Well on the last deployment they pushed a change that has for effect to display a tree view of the files changed in a MR on the left main area and the diff on the right main area. I would have rather choose to keep a full diff in the main area and added a combobox on the top that display the tree, but apart that, no UI changes were anoying so far.

Otherwise annoyances i've encountered:
- two few very specific or minor bugs/problems
- a big bug in their link system but it is fixed now as it was "epic"

It's still good for your own stuff, and apparently even for big companies (even if they self host gitlab in this case).

In the worst of the cases you can use external CI for windows and osx. For example the binary release of dexed for windows is build on appveyor, triggered by tag pushes on the main repo that's hosted on gitlab.org.
December 11
On Thursday, 10 December 2020 at 11:42:41 UTC, Mathias LANG wrote:
> As many of you might be aware already, travis-ci is killing their open-source plans.
> They haven't sunset it yet,, but they introduced a set of restrictions that makes them completely uncompetitive and impractical to use compared to other services on the market.
>
> [...]

Just want to put out there that I have started to use AppVeyor to create Windows CI builds for some OSS projects that host on my private instance of Heptapod (Gitlab fork aupportimg Mercurial). The experience has been great so far. UI is nice and powerful. Doxumentation is good.

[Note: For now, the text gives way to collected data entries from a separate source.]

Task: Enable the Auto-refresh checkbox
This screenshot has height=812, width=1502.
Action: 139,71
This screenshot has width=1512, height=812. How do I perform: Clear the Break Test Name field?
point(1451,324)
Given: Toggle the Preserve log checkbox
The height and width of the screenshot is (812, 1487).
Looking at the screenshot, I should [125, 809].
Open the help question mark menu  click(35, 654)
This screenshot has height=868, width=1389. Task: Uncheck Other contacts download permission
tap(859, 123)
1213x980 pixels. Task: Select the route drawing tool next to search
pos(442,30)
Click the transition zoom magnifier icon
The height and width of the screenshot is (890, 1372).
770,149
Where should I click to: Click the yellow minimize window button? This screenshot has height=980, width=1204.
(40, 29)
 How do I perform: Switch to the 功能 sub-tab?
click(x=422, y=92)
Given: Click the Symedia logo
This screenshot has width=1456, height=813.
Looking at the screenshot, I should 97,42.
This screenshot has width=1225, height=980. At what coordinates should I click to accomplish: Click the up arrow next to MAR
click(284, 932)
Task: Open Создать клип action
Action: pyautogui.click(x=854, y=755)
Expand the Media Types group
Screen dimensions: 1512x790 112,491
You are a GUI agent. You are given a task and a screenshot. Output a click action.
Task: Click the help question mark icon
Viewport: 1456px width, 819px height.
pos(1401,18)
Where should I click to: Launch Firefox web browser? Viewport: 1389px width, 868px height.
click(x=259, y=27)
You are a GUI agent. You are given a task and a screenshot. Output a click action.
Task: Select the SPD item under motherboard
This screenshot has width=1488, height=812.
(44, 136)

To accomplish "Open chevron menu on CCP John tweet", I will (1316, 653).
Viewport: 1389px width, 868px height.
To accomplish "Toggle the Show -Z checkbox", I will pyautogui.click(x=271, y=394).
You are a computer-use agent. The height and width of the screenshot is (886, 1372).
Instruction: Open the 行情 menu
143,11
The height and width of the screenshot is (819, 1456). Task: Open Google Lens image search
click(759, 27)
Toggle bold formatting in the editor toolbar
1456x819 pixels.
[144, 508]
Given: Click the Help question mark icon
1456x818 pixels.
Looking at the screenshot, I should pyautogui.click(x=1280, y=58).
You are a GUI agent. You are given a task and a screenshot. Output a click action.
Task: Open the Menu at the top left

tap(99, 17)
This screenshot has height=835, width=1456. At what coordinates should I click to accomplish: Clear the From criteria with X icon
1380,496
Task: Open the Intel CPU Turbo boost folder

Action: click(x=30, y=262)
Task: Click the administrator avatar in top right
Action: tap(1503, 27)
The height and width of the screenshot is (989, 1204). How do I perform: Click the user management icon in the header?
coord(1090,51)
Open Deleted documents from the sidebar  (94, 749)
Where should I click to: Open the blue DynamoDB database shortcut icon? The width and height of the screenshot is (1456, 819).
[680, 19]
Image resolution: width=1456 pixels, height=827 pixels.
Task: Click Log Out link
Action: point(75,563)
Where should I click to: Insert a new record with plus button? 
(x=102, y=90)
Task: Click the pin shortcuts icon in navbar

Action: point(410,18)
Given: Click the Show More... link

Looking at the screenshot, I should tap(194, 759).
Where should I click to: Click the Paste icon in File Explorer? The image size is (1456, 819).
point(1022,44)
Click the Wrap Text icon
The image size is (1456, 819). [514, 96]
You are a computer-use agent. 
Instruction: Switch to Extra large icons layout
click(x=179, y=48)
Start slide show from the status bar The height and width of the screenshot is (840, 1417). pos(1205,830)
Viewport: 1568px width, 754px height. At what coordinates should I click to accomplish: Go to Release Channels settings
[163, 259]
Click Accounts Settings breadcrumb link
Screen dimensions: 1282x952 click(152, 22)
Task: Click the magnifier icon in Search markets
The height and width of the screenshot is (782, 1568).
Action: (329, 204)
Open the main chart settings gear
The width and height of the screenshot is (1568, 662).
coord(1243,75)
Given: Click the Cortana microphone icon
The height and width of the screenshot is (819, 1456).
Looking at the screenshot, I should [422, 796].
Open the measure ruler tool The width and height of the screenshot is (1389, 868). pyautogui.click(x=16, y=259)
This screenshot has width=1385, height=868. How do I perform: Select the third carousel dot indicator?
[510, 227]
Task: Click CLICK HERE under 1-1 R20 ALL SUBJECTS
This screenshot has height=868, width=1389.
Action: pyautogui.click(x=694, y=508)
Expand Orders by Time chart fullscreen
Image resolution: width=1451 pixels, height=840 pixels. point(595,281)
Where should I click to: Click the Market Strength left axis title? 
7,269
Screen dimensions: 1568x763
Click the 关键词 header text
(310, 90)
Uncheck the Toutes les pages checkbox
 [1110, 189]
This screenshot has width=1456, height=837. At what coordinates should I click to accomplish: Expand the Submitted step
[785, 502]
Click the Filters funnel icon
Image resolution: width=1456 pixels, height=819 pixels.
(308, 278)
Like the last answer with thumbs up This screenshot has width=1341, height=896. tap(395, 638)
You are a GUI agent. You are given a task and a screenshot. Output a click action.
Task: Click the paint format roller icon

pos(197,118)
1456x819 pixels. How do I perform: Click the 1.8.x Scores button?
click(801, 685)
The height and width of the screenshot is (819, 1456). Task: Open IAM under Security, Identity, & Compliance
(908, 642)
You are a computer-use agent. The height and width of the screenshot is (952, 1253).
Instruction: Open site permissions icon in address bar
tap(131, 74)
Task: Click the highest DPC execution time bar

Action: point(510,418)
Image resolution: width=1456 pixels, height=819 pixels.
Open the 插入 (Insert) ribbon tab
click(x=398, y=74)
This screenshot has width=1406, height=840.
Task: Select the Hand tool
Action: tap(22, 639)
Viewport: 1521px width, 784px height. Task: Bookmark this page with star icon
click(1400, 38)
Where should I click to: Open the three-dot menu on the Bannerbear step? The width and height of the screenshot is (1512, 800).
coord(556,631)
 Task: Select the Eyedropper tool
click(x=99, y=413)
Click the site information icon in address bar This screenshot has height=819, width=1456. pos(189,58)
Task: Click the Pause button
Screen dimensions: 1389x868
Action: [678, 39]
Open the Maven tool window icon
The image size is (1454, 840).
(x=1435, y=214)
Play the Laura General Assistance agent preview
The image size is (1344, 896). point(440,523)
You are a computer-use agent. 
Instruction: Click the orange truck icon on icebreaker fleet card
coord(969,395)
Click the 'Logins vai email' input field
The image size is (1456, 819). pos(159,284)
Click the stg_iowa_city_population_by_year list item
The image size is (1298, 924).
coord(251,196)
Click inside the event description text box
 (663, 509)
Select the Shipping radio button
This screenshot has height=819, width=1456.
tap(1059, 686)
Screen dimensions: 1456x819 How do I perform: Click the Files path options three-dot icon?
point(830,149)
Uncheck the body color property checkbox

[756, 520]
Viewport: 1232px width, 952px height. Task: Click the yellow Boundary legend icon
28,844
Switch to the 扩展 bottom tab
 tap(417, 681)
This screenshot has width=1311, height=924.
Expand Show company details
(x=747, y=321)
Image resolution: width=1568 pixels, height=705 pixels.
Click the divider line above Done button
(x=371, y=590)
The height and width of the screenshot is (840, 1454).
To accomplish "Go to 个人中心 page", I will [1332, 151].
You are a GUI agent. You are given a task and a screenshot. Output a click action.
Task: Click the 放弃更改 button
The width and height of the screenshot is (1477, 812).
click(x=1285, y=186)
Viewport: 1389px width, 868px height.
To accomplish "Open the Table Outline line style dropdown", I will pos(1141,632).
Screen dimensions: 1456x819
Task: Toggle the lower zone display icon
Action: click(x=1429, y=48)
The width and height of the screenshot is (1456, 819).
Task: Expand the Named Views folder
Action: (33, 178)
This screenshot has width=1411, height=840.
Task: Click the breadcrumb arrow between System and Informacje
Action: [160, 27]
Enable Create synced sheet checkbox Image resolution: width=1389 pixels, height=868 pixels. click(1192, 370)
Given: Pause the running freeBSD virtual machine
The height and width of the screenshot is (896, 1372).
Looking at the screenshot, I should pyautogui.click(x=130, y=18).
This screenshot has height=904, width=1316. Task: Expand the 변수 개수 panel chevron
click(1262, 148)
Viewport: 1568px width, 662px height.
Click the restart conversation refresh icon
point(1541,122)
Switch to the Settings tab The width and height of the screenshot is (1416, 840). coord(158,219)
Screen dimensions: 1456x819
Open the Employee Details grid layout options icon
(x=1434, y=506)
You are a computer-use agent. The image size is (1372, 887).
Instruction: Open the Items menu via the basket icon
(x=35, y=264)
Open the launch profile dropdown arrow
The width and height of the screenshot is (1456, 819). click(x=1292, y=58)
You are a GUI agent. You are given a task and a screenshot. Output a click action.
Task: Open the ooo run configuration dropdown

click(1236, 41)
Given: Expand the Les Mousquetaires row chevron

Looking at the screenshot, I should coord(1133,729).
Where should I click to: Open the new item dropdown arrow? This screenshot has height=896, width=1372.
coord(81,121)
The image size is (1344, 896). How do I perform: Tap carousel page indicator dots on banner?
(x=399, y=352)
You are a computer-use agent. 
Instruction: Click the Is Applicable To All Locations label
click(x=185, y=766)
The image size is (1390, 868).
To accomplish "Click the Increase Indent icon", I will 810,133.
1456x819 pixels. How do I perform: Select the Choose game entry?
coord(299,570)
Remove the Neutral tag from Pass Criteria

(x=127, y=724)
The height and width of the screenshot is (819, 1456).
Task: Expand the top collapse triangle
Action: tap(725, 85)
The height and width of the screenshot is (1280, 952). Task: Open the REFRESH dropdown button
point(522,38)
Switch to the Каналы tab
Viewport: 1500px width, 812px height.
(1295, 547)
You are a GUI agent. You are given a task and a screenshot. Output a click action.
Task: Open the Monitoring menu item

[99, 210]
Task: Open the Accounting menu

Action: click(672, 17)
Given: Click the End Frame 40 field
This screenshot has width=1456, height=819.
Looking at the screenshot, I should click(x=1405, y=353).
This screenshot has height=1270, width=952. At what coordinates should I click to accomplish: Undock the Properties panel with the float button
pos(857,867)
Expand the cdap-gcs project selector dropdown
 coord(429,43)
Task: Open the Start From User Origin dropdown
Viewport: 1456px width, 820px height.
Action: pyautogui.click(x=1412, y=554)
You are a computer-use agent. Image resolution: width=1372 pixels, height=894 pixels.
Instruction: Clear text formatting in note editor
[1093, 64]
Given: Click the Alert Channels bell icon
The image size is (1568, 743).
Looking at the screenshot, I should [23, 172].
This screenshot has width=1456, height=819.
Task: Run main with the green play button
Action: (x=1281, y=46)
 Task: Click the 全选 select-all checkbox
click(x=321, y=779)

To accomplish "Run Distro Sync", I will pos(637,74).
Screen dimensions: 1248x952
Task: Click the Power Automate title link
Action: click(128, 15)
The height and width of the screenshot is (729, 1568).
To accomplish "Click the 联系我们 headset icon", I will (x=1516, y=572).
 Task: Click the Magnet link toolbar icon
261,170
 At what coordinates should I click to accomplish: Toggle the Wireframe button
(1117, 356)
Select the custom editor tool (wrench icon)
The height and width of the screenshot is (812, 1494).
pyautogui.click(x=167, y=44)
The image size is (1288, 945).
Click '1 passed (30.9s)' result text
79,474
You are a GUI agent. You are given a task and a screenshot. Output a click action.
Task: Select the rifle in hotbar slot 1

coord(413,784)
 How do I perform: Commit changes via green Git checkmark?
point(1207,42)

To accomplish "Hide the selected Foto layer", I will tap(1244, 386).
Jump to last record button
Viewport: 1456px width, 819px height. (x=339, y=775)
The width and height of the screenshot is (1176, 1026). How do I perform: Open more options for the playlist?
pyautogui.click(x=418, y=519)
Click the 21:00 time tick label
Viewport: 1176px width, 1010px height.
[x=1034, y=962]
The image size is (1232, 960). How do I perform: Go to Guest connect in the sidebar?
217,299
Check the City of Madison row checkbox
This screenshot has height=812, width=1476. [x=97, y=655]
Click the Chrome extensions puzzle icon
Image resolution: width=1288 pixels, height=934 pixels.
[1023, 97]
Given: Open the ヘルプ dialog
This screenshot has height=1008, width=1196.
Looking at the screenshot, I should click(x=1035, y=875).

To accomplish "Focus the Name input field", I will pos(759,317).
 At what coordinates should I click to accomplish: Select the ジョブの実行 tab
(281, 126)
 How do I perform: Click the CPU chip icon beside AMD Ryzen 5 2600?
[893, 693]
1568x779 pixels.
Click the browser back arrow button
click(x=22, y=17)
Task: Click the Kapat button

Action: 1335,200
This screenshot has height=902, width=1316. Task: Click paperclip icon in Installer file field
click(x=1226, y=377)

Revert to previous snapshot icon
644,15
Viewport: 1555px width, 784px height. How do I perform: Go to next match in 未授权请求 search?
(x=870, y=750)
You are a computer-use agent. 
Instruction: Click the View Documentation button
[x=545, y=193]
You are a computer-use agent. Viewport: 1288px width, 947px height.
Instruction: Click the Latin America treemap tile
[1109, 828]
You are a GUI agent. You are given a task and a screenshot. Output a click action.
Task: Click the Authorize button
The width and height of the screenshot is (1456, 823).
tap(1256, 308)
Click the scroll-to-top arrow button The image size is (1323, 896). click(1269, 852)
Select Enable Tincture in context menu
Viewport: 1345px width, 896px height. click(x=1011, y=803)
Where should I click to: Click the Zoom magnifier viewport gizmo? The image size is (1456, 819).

It is a reasonable option in my book if you want to avoid the git/Github monoculture.
December 11
On Friday, 11 December 2020 at 10:34:34 UTC, Petar Kirov [ZombineDev] wrote:
> GitHub Actions has the least mature UI (compared to every other CI service), but for most open-source D projects hosted on GitHub it is easily the best choice, thanks to https://github.com/dlang-community/setup-dlang which makes it trivial to add CI for Windows, Linux and macOS to your project. Probably the biggest disadvantage is that they don't offer the option to restart individual jobs, which is partial offset by offering noticeably faster machines than Travis CI did.

I tend to agree. But if your CI scripts are complex, there's one big catch for the MS solutions (GitHub Actions / Azure Pipelines) - they don't use a regular YAML parser and don't support YAML anchors for reusable pieces. Azure Pipelines offers custom 'templates' instead (essentially, importing a file). That's not possible for GitHub Actions and the main reason it's not an option for LDC CI.